───── Dataset excerpts ─────
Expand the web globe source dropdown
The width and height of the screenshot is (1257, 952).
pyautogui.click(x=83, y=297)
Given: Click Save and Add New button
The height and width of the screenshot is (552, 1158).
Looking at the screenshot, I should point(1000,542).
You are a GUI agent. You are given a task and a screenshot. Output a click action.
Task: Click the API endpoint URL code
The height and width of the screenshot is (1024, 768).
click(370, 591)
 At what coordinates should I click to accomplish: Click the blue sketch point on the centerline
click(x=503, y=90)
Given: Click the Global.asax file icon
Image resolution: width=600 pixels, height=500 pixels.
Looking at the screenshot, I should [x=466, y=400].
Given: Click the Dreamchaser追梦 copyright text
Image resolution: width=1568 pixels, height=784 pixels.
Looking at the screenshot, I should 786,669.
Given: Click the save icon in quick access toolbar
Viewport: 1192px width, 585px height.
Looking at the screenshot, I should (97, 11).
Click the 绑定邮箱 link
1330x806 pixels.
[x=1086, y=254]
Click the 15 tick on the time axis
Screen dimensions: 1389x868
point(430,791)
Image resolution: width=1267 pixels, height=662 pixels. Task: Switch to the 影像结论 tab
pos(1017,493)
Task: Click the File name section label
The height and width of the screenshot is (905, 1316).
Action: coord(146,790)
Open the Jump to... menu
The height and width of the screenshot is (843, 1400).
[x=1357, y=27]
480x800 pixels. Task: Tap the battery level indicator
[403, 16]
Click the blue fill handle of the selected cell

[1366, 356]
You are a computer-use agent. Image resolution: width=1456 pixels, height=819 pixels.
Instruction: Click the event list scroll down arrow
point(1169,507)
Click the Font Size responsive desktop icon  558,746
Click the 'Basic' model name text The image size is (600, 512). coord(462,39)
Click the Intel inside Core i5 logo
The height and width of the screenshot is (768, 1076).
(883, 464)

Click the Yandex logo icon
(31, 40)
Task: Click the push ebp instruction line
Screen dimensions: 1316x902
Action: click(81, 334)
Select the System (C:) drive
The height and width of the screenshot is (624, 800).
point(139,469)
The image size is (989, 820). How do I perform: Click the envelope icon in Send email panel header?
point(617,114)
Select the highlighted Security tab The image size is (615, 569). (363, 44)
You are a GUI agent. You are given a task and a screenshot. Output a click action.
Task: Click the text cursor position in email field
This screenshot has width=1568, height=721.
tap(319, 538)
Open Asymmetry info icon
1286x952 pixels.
─────
Write out these lines exactly as they appear.

Expand the web globe source dropdown
The width and height of the screenshot is (1257, 952).
pyautogui.click(x=83, y=297)
Given: Click Save and Add New button
The height and width of the screenshot is (552, 1158).
Looking at the screenshot, I should point(1000,542).
You are a GUI agent. You are given a task and a screenshot. Output a click action.
Task: Click the API endpoint URL code
The height and width of the screenshot is (1024, 768).
click(370, 591)
 At what coordinates should I click to accomplish: Click the blue sketch point on the centerline
click(x=503, y=90)
Given: Click the Global.asax file icon
Image resolution: width=600 pixels, height=500 pixels.
Looking at the screenshot, I should [x=466, y=400].
Given: Click the Dreamchaser追梦 copyright text
Image resolution: width=1568 pixels, height=784 pixels.
Looking at the screenshot, I should 786,669.
Given: Click the save icon in quick access toolbar
Viewport: 1192px width, 585px height.
Looking at the screenshot, I should (97, 11).
Click the 绑定邮箱 link
1330x806 pixels.
[x=1086, y=254]
Click the 15 tick on the time axis
Screen dimensions: 1389x868
point(430,791)
Image resolution: width=1267 pixels, height=662 pixels. Task: Switch to the 影像结论 tab
pos(1017,493)
Task: Click the File name section label
The height and width of the screenshot is (905, 1316).
Action: coord(146,790)
Open the Jump to... menu
The height and width of the screenshot is (843, 1400).
[x=1357, y=27]
480x800 pixels. Task: Tap the battery level indicator
[403, 16]
Click the blue fill handle of the selected cell

[1366, 356]
You are a computer-use agent. Image resolution: width=1456 pixels, height=819 pixels.
Instruction: Click the event list scroll down arrow
point(1169,507)
Click the Font Size responsive desktop icon  558,746
Click the 'Basic' model name text The image size is (600, 512). coord(462,39)
Click the Intel inside Core i5 logo
The height and width of the screenshot is (768, 1076).
(883, 464)

Click the Yandex logo icon
(31, 40)
Task: Click the push ebp instruction line
Screen dimensions: 1316x902
Action: click(81, 334)
Select the System (C:) drive
The height and width of the screenshot is (624, 800).
point(139,469)
The image size is (989, 820). How do I perform: Click the envelope icon in Send email panel header?
point(617,114)
Select the highlighted Security tab The image size is (615, 569). (363, 44)
You are a GUI agent. You are given a task and a screenshot. Output a click action.
Task: Click the text cursor position in email field
This screenshot has width=1568, height=721.
tap(319, 538)
Open Asymmetry info icon
1286x952 pixels.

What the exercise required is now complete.